- Tarea planteada a
Vuelve a escribir, sin cambiar nada, el fragmento del relato sobre el bautismo del abuelo que empieza con las palabras que contienen "En aquella comarca" y termina con "evangelio de Jesucristo.".

- Texto citado
En aquella comarca vivía mi abuelo, Harvey Anderson Pinegar, con su esposa y sus pequeños hijos. Habiendo él asistido a una reunión en la que escuchó predicar a los misioneros, invitó a éstos a su humilde cabaña ofreciéndoles alimentos y un techo bajo el cual pasar la noche, lo que ellos aceptaron inmediatamente y llenos de gratitud. Los élderes llegaron a la vivienda al anochecer; después de cenar, la familia les facilitó para dormir la única cama de que disponían, durmiendo los niños en el desván y mis abuelos en un jergón en el suelo. Al calor de aquel modesto hogar enclavado en las montañas, los misioneros enseñaron a mi abuelo y su familia el verdadero evangelio de Jesucristo.

El abuelo escribió lo siguiente en su diario de vida:

“Después de estudiar la doctrina que nos enseñaron los misioneros, llegué al convencimiento de que eran de la única Iglesia verdadera sobre la faz de la tierra. Por lo tanto, el 14 de mayo de 1895… el élder Owen M. Sanderson nos bautizó a mi esposa y a mí en las aguas del arroyo Sink . .. con gran disgusto de mis parientes, a pesar del cual seguí haciendo la voluntad de mi Padre Celestial, pues sabía a ciencia cierta que la doctrina era de Dios y no de los hombres.”

- Tarea planteada b
Localiza en los registros todas las líneas en las que aparezca la cadena "Viewport" y cópialas.

- Registros proporcionados
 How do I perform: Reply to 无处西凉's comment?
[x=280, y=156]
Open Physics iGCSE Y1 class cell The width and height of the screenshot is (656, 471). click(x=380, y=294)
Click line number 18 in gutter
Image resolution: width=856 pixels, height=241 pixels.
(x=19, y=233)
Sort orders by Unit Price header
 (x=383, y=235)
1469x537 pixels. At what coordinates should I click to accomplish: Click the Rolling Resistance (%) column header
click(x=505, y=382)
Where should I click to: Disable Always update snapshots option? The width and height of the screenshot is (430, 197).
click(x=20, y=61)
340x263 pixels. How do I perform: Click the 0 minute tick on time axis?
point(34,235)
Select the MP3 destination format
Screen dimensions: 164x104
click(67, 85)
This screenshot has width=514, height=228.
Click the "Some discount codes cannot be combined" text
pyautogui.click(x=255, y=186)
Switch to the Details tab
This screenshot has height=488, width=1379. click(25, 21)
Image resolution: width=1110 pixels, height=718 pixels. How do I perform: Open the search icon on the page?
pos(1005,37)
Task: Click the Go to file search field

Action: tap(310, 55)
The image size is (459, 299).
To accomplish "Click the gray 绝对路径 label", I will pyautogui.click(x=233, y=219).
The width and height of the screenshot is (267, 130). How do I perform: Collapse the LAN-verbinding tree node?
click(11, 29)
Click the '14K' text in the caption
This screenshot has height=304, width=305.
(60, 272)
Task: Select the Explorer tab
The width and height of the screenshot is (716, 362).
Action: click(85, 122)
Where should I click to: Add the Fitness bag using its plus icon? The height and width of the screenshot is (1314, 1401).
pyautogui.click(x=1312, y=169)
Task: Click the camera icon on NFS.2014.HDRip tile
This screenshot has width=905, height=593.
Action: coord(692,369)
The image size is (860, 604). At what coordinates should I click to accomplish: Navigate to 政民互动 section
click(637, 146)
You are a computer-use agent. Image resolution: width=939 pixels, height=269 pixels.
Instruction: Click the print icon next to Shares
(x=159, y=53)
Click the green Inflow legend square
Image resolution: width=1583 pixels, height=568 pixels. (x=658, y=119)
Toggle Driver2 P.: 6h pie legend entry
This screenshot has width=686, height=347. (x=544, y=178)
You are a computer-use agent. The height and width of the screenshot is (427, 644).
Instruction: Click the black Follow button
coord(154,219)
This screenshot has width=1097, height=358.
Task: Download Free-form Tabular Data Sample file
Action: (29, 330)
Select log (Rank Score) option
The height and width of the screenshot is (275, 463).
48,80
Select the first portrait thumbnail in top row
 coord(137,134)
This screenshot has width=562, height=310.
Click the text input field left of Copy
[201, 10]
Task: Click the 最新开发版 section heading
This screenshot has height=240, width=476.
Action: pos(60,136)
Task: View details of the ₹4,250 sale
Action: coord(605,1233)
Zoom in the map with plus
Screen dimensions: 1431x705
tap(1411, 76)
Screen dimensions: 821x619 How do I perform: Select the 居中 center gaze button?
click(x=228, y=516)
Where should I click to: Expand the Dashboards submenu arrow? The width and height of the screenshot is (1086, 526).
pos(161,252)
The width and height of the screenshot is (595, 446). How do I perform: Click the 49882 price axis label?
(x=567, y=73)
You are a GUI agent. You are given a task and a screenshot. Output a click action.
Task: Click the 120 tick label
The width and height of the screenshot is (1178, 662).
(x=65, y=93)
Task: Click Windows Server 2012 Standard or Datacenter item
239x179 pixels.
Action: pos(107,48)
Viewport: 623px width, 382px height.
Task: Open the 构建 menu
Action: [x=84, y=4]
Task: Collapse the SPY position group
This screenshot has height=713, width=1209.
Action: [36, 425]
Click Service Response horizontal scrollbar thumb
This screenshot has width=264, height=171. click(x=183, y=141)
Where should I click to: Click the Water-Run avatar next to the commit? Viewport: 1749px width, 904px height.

- Respuesta final a
En aquella comarca vivía mi abuelo, Harvey Anderson Pinegar, con su esposa y sus pequeños hijos. Habiendo él asistido a una reunión en la que escuchó predicar a los misioneros, invitó a éstos a su humilde cabaña ofreciéndoles alimentos y un techo bajo el cual pasar la noche, lo que ellos aceptaron inmediatamente y llenos de gratitud. Los élderes llegaron a la vivienda al anochecer; después de cenar, la familia les facilitó para dormir la única cama de que disponían, durmiendo los niños en el desván y mis abuelos en un jergón en el suelo. Al calor de aquel modesto hogar enclavado en las montañas, los misioneros enseñaron a mi abuelo y su familia el verdadero evangelio de Jesucristo.

- Respuesta final b
Viewport: 623px width, 382px height.
Where should I click to: Click the Water-Run avatar next to the commit? Viewport: 1749px width, 904px height.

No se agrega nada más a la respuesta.